Rate My Professor Leah Smith

Dr. Leah Smith is a Research Fellow in the Fineran Laboratory, Department of Microbiology and Immunology, Faculty of Biomedical Sciences, University of Otago. Her research investigates phage-biofilm interactions and bacterial defense systems, focusing on phage therapy to combat antibiotic-resistant superbugs. This approach employs bacteriophages—viruses that specifically target and kill bacteria—offering a precise alternative to traditional antibiotics against pathogens such as Methicillin-resistant Staphylococcus aureus (MRSA), a major hospital-acquired superbug. Smith's work addresses the escalating global antimicrobial resistance crisis, with the World Health Organization forecasting 10 million annual deaths by 2050. She examines phage evolution, CRISPR-Cas immunity mechanisms, genomics, and biofilm dynamics to advance therapeutic applications and deepen insights into bacterial antiviral strategies.

Originating from the United States, Smith was the first in her family to pursue higher education, overcoming significant obstacles including a five-year study hiatus and funding her tuition through multiple jobs, such as night shifts. She earned her PhD at the University of Otago from 2016 to 2020 under Professor Peter C. Fineran, transitioning to her current Research Fellow role. Smith possesses teaching experience in Microbiology, Genetics, and Human Body Systems.
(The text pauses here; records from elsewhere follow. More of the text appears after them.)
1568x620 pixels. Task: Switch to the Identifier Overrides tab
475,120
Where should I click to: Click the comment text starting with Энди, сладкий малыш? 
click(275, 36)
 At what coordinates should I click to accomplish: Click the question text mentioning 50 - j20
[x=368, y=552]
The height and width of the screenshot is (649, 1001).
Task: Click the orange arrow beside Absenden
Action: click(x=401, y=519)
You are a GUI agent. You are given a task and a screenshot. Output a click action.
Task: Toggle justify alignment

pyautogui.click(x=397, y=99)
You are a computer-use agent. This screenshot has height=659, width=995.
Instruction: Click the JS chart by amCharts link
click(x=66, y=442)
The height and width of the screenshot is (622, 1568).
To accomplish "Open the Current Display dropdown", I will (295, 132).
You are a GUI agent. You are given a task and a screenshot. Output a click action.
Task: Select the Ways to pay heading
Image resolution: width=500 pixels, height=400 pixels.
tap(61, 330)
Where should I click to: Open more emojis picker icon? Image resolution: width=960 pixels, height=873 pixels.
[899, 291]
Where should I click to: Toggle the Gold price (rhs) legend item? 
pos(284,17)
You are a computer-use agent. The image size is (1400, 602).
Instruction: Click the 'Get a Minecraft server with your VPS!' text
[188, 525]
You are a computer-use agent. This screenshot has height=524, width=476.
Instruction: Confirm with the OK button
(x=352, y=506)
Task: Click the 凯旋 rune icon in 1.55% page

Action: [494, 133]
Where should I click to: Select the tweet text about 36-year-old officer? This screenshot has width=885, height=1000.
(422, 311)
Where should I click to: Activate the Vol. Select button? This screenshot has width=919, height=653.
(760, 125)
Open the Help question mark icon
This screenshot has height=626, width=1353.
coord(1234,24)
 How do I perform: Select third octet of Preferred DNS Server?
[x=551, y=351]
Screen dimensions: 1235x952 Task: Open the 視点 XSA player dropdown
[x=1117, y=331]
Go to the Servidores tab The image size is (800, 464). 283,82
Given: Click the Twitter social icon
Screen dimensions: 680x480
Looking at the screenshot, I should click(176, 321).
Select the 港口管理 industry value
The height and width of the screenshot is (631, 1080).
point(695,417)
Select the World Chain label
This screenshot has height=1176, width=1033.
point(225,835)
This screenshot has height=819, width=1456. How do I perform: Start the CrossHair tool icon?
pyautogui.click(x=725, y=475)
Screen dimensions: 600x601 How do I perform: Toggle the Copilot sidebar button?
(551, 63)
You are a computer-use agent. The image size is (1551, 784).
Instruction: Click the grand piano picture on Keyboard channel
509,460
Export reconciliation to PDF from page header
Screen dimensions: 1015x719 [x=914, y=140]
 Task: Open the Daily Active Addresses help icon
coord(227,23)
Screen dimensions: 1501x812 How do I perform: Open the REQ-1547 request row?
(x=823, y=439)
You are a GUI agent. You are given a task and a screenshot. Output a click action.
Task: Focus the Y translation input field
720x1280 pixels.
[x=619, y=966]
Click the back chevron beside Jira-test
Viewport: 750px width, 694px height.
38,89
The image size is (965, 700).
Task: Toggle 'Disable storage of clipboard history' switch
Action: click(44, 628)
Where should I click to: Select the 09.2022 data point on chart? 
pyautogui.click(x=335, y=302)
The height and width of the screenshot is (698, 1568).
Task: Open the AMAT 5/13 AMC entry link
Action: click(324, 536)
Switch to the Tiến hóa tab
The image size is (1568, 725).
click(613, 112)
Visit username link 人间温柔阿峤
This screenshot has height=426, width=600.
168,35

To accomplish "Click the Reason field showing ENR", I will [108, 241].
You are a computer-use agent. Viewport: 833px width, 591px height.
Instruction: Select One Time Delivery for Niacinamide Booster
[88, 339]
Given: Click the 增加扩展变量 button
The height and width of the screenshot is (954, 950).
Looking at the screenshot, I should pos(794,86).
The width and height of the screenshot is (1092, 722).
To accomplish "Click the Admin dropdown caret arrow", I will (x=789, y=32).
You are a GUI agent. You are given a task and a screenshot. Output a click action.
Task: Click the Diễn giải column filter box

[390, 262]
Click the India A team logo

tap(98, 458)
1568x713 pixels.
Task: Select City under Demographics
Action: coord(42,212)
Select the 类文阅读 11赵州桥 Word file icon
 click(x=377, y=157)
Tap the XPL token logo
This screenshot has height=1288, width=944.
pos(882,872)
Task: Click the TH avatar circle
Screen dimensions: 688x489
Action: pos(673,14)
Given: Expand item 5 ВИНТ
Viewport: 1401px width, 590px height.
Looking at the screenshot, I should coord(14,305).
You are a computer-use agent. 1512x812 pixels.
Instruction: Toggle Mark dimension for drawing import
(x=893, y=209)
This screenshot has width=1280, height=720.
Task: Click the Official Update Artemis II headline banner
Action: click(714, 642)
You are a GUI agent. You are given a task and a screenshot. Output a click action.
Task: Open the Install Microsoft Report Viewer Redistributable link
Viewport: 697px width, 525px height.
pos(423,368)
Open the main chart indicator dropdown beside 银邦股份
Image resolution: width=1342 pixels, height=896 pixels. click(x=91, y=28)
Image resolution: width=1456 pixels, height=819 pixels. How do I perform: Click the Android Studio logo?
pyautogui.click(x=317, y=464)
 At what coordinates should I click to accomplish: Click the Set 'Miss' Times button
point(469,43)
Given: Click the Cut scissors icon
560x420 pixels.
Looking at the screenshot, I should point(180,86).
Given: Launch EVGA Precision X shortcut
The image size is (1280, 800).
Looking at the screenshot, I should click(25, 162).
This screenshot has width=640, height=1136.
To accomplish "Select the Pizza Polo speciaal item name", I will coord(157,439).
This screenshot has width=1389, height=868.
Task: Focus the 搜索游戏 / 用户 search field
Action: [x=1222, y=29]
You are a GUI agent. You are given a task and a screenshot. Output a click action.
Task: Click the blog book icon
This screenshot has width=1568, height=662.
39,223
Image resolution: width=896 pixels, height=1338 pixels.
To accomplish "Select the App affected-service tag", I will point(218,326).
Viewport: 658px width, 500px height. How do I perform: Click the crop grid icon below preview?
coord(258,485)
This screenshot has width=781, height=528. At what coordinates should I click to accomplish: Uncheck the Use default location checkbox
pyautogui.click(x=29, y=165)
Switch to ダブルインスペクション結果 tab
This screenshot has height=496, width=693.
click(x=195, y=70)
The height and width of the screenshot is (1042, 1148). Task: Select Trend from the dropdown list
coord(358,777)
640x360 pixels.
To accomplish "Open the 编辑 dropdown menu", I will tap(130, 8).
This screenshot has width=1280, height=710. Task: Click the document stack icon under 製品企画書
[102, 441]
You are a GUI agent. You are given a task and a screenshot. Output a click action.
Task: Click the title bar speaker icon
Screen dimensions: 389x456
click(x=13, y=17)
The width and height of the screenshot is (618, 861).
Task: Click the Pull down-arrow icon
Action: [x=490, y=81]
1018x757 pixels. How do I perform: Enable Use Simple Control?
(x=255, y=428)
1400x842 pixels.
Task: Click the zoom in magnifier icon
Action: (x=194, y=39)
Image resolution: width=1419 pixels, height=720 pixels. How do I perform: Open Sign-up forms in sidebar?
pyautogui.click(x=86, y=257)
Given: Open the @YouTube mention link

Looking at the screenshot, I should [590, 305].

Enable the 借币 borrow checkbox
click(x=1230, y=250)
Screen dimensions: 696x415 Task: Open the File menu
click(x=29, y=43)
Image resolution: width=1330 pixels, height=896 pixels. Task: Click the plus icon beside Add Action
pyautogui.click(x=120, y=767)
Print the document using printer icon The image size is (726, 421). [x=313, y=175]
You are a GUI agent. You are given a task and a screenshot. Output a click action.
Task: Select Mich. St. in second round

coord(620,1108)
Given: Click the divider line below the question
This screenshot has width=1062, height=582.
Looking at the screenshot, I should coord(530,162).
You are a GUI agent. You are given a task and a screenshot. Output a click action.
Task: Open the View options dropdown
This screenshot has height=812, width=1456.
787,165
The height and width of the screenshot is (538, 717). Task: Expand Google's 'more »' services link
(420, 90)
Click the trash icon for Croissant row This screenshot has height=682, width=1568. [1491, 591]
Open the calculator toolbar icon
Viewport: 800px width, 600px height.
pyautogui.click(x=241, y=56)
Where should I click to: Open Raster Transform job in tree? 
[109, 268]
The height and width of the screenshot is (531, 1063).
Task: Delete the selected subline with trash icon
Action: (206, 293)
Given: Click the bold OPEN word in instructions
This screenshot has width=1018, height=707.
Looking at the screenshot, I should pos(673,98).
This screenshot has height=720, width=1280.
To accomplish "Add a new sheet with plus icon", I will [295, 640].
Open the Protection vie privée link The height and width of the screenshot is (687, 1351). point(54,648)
Her achievements include serving as Principal Investigator on a 2024 University of Otago Research Grant and the Marsden Fast-Start Fund, receiving the 2024 L'Oréal-UNESCO For Women in Science Fellowship Pacific valued at NZ$25,000, and co-winning the 2025 New Zealand Society for Biochemistry and Molecular Biology Research Paper of the Year with Peter Fineran. Notable publications encompass 'Type I CRISPR-Cas immunity primes type III spacer acquisition' (Cell Host & Microbe, 2025), 'High-throughput transposon mutagenesis defines the essential genome of diverse phages' (bioRxiv, 2025), 'Phenotypic consequences of large genomic deletions induced by infection with lytic phages in Pseudomonas aeruginosa' (2023), and 'A mobile restriction–modification system provides phage defence' (Nucleic Acids Research, 2022). She has engaged publicly, including an RNZ Nine to Noon interview on experimental phage therapy.